- **Work to be completed**:
Restate all the data word for word and omit the pictures.

Stored records
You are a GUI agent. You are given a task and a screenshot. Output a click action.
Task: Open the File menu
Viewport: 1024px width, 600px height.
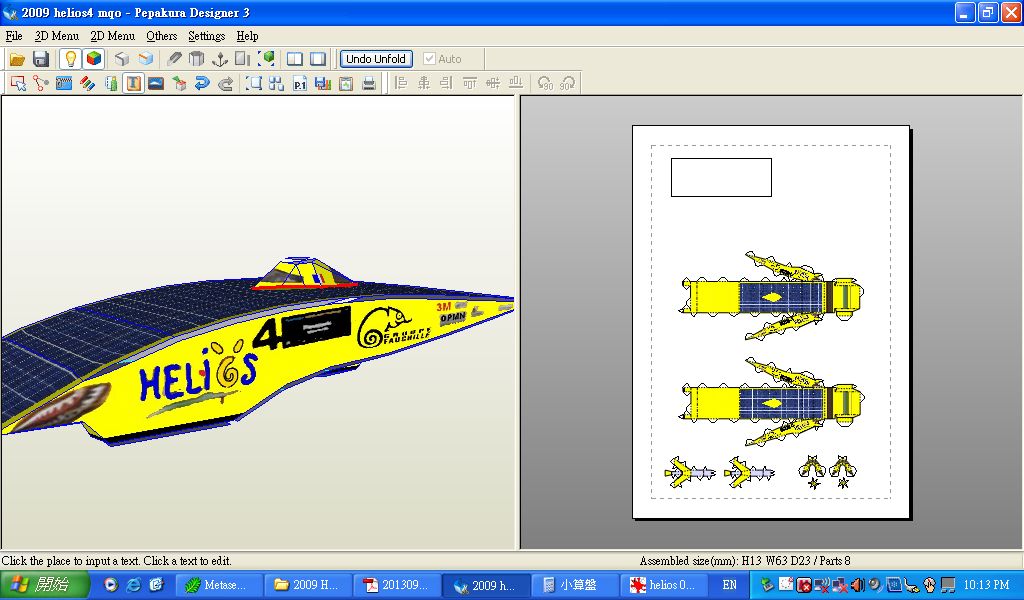pos(14,36)
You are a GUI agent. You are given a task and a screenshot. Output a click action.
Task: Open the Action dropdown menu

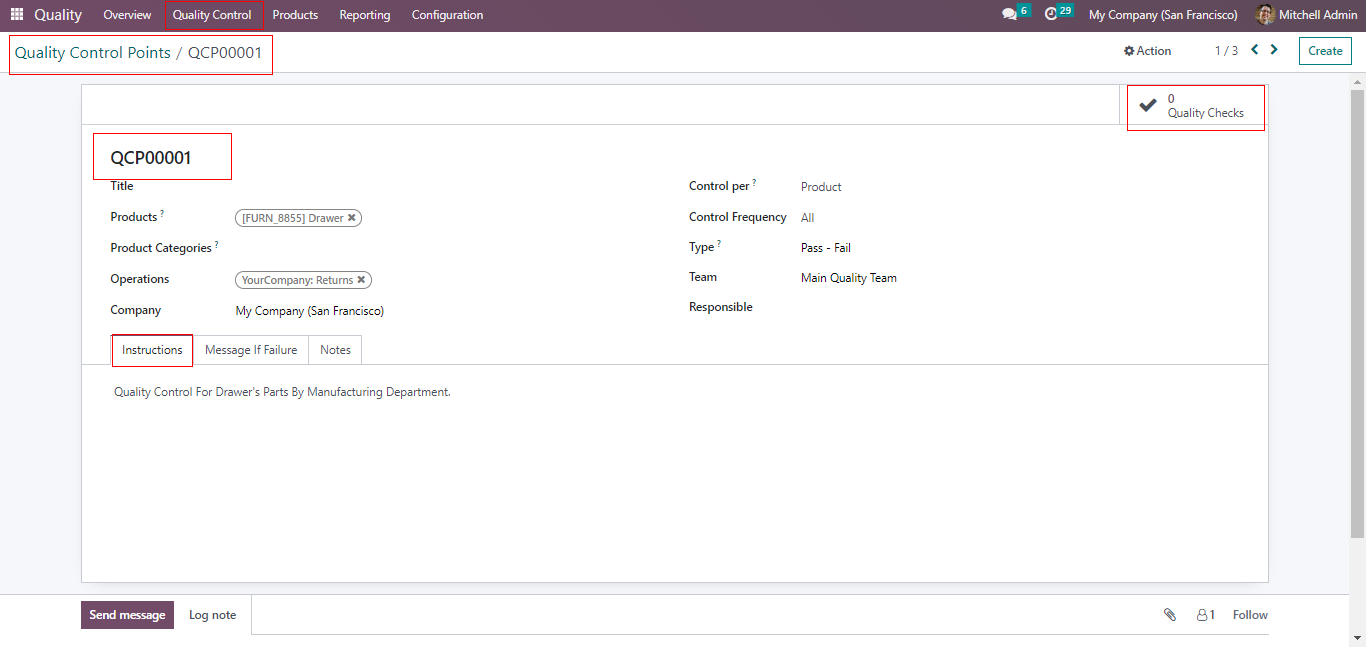(1147, 51)
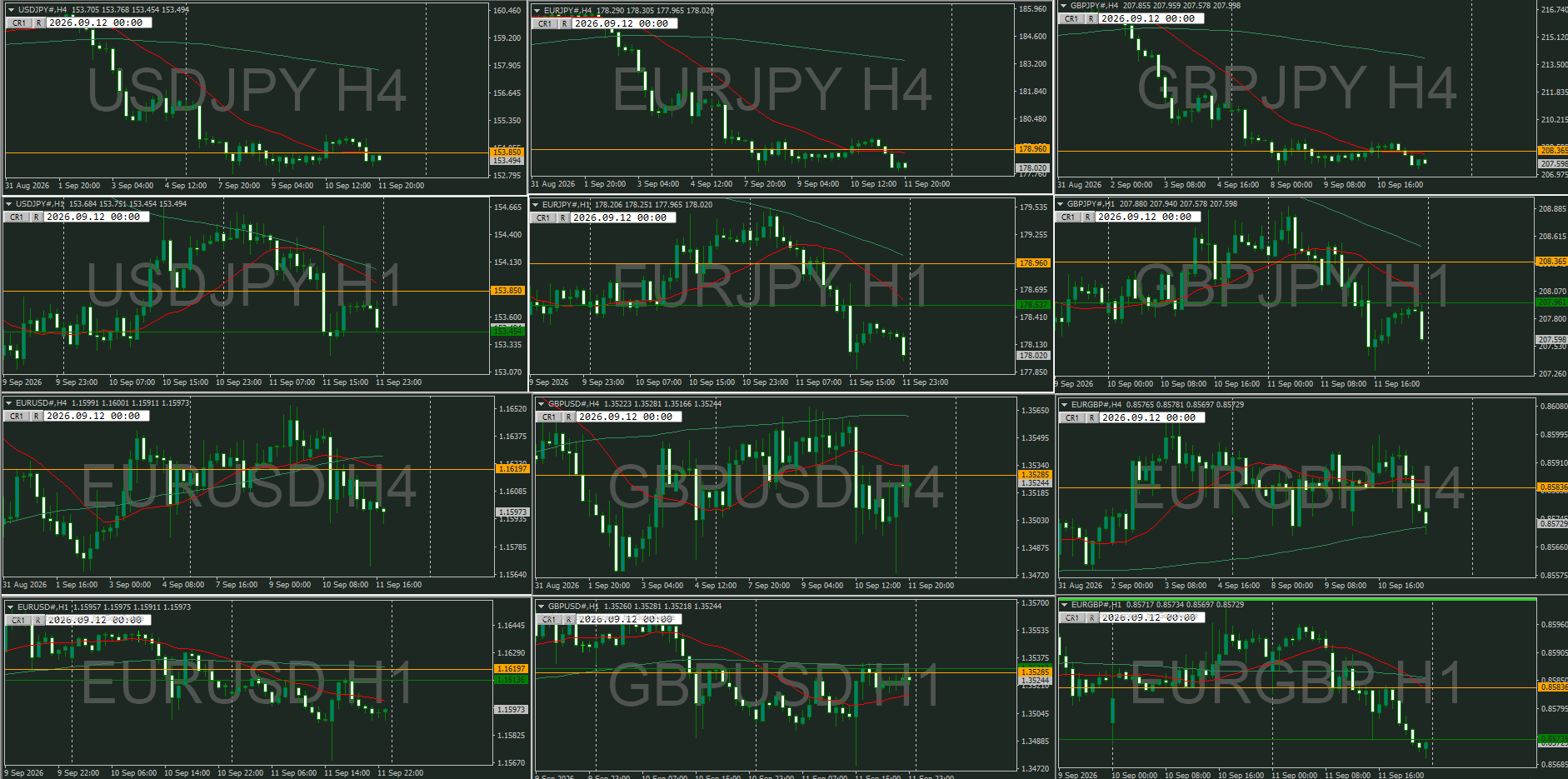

- **Answer space**:
You are a GUI agent. You are given a task and a screenshot. Output a click action.
Task: Open the File menu
Viewport: 1024px width, 600px height.
pos(14,36)
You are a GUI agent. You are given a task and a screenshot. Output a click action.
Task: Open the Action dropdown menu

(1147, 51)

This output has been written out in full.